When former king Albert II informed his hidden daughter and the Belgian people, through legal counsel, that he felt no connection with her it was “like a knife in the back,” she said Monday.
The former Delphine Boel had kept her silence for years about the king’s affair with her mother, like “a little soldier,” she told reporters in her first press conference since a court recognised her as princess Delphine de Saxe-Cobourg last week.
But when DNA tests finally revealed that she was his daughter after a long, drawn-out paternity battle, and he still coldly refused to welcome her into the royal family, she pressed on with legal action.
Now, a Belgian court has ruled: the 52-year-old artist can indeed adopt her father’s name and call herself a princess. It’s a victory of sorts, but she is sorry it came to this.
On Monday, on the verge of tears, she told reporters who gathered at the Free University of Brussels why she had gone the legal route to end the long battle for recognition.
Delphine was born in 1968 to a baroness, Sibylle de Selys Longchamps, and Albert, the then future king of the Belgians, early in an affair that lasted until 1984.
Albert had already married his future queen, Paola, and the illegitimate daughter was kept secret.
Despite rumours and press reports, Albert continued to deny his paternity throughout his 1993 to 2103 reign and after his abdication, until a court ordered a DNA test in 2019.

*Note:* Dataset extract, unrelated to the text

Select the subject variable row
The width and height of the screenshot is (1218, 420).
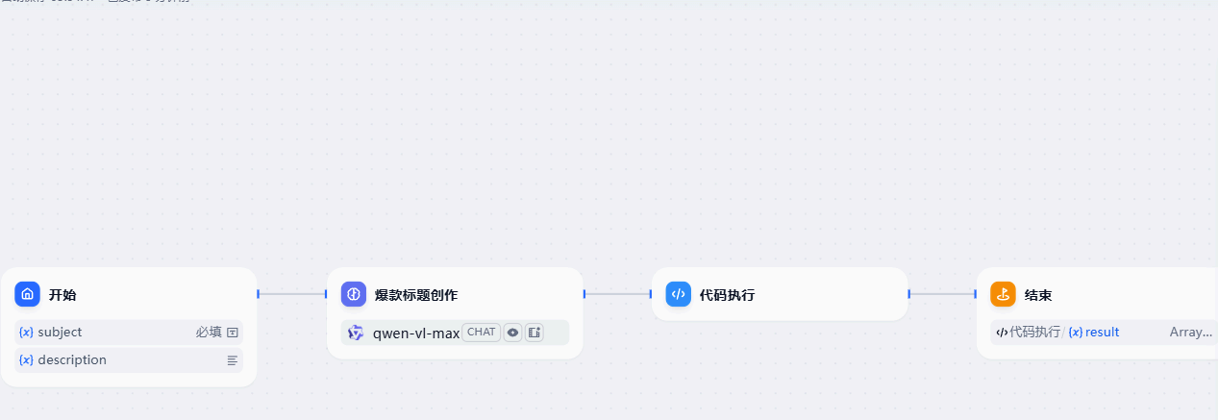pos(129,333)
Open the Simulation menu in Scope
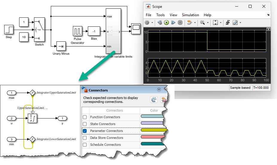 click(x=190, y=15)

The result was finally released in January, and the saga could have been over, but the former king continued to show his daughter the cold shoulder.
In a statement, Albert’s lawyers said “the scientific conclusions indicate that he is the biological father of Mrs Delphine Boel.”
But they added that his legal paternity was not the same as being a father and noted that he had made no “familial, social or educative decisions” in Boel’s upbringing.
– ‘Fair and upright’ –
In fact, the hidden princess says, she had been in touch with her father until he cut contact brutally when she was 33 years old.
His dismissive rejection of the hard-fought recognition was a step too far.
“After having been a little soldier, of completely protecting him and my mother since the age of 17 and not saying anything because I loved him and we had a good relationship, and having that, it really felt like a knife in the back,” she said.
“And so after that, I thought to myself, if that’s going to be the case, then all I ask for is to be equal to my brothers and sisters.”
She eluded a question about her rights to inheritance, saying she did not do it for money — the industrialist Jacques Boel under whose name she was raised was very wealthy.
But she wanted to be recognised alongside her legitimate elder siblings: Philippe, the current king, Laurent and Astrid.
And she would never have demanded the title of princess if she had been treated as an equal, she argued.
“I’m not asking for more, I’m not on my knees demanding a gesture, that’ll happen or it won’t, I don’t know,” she said, explaining that she isn’t waiting to be contacted by her brother, King Philippe.
She paid tribute to her husband, an American businessman with whom she has two adolescent children.
And to sign her artwork, she will simply use her given name, Delphine, she said.
“What I’m happy for is that I really did it for the right reasons, for the right values, and it proved to me that when you stay fair and upright you are rewarded in the end,” she said.